2003 Fiscal Year Annual Research Report
小脳顆粒細胞の分化と特異性獲得に関与する分子機構の解明
Project/Area Number |
02J01843
|
Research Institution | Kyoto University |
Principal Investigator |
中村 祥子 京都大学, 医学研究科, 特別研究員(DC1)
|
Keywords | 神経発生学 / 小脳 / 小脳顆粒細胞 / 特異性 / 突然変異マウス / プルキンエ細胞 |
Research Abstract |
shoは運動失調と小脳形成不全などの表現型を示す常染色体劣性遺伝性の突然変異マウスで、我々のグループでtransgenic mouseの作製中に偶然得られた、おそらく挿入突然変異と思われるマウスである。adultのshoマウスでは小脳核は存在するが小脳皮質はほとんど形成されず、さらに小脳皮質に投射する橋核や下オリーブ核も無いこと、また発生段階ごとの解析により橋核や下オリーブ核、小脳顆粒細胞は発生してくるが発生途上で脱落することがHE染色などによって明らかになった。
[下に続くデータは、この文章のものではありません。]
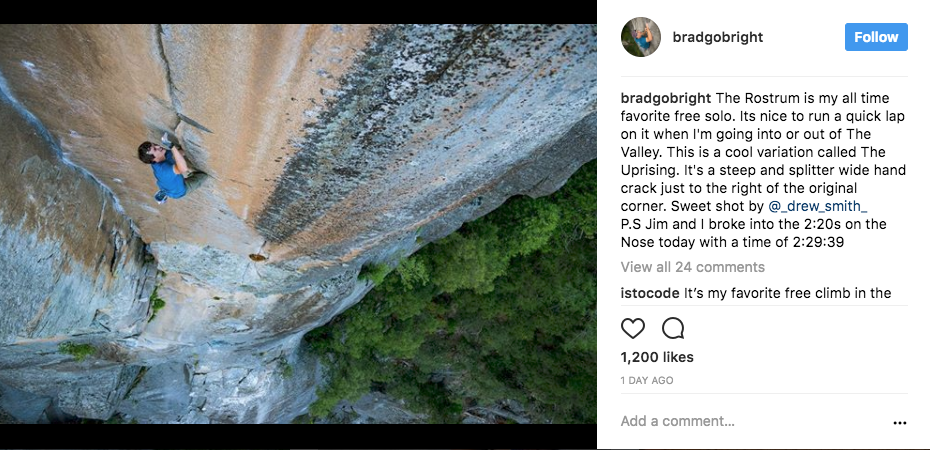The image size is (930, 450).
Task: Expand View all 24 comments
Action: [x=692, y=267]
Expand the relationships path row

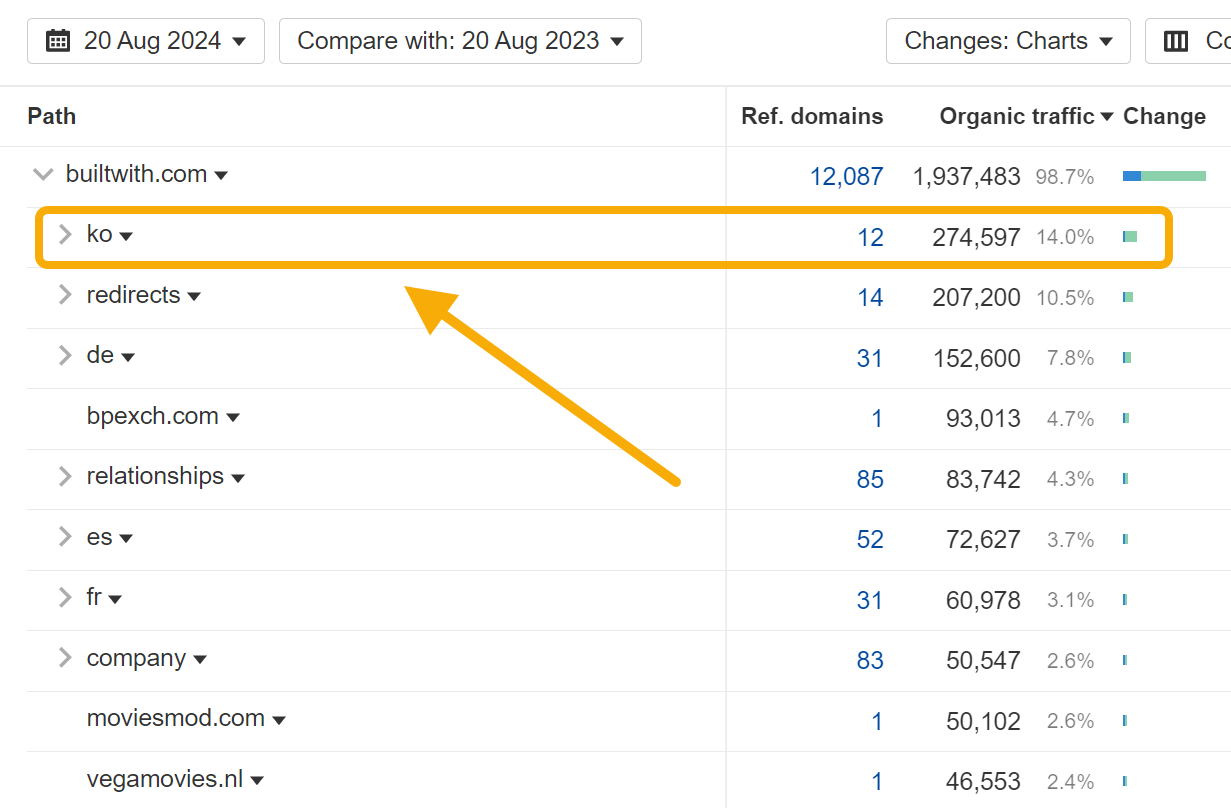coord(64,478)
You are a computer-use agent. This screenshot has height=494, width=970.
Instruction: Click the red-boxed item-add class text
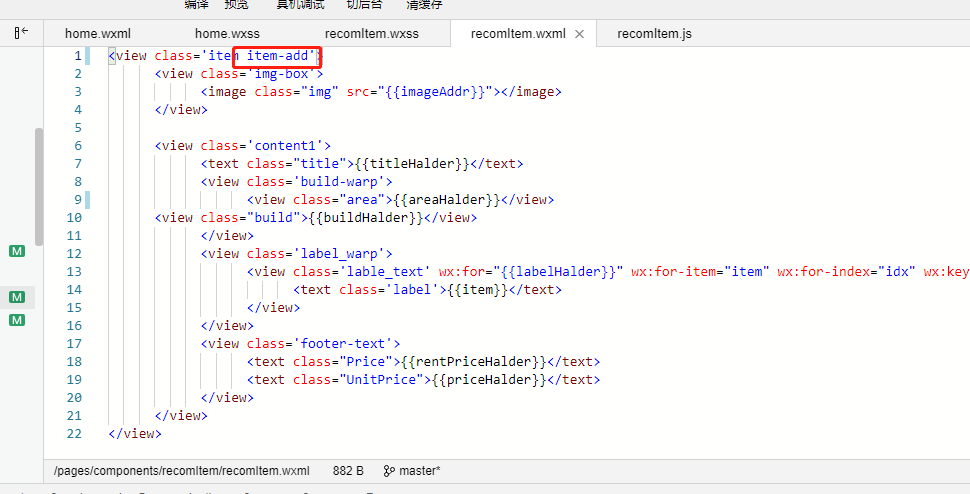277,56
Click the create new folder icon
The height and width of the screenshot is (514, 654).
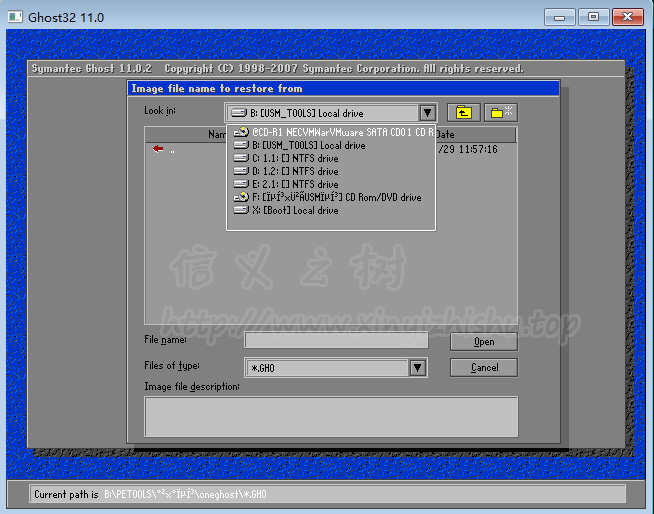501,113
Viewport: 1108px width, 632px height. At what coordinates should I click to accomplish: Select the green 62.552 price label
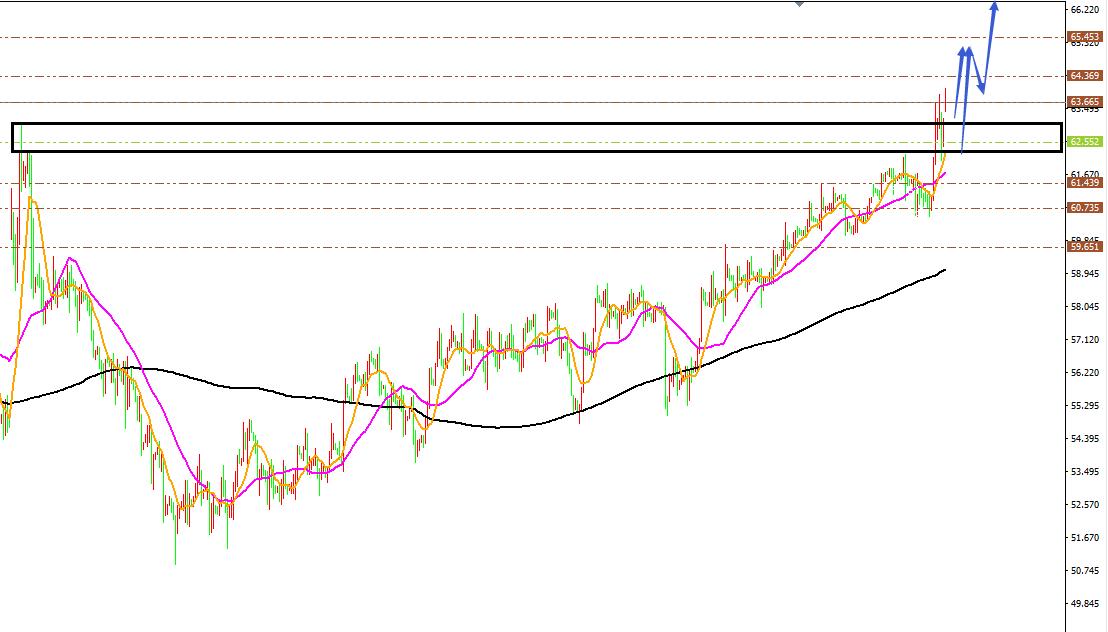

一方、プルキンエ細胞のマーカーであるcalbindinを発現する細胞は小脳原基領域には発生してこないことが免疫染色からわかった。面白いことにshoマウスでは本来プルキンエ細胞が存在する場所にcalbindin陰性だがニューロンのマーカーであるβIII tubulinやMAP2を発現している細胞が存在していた。この細胞群は小脳核のマーカーであるcalretininは発現していない。このことはプルキンエ細胞が発生する脳室帯から神経細胞は生み出されるが、それがプルキンエ細胞の形質を獲得していないことを示唆している。以上のことからshoマウスではプルキンエ細胞への分化のステップに異常があるか、またはプルキンエ細胞を生み出す脳室帯に何らかの異常があるという可能性が考えられる。今後はこれらの可能性について検討するため、小脳核やプルキンエ細胞以降に脳室帯から生じるニューロンの有無、脳室帯の分裂能などをマーカー染色やBrdUラベル法等で解析する予定である。 原因遺伝子のクローニングに関しては、連鎖解析で狭めたTgと連鎖する範囲(約2Mbp)内の遺伝子についての発現解析をRT-PCRとin situ hybridization法で行っている。候補遺伝子が絞り込めたらレスキュー実験を行い、原因遺伝子を特定する予定である。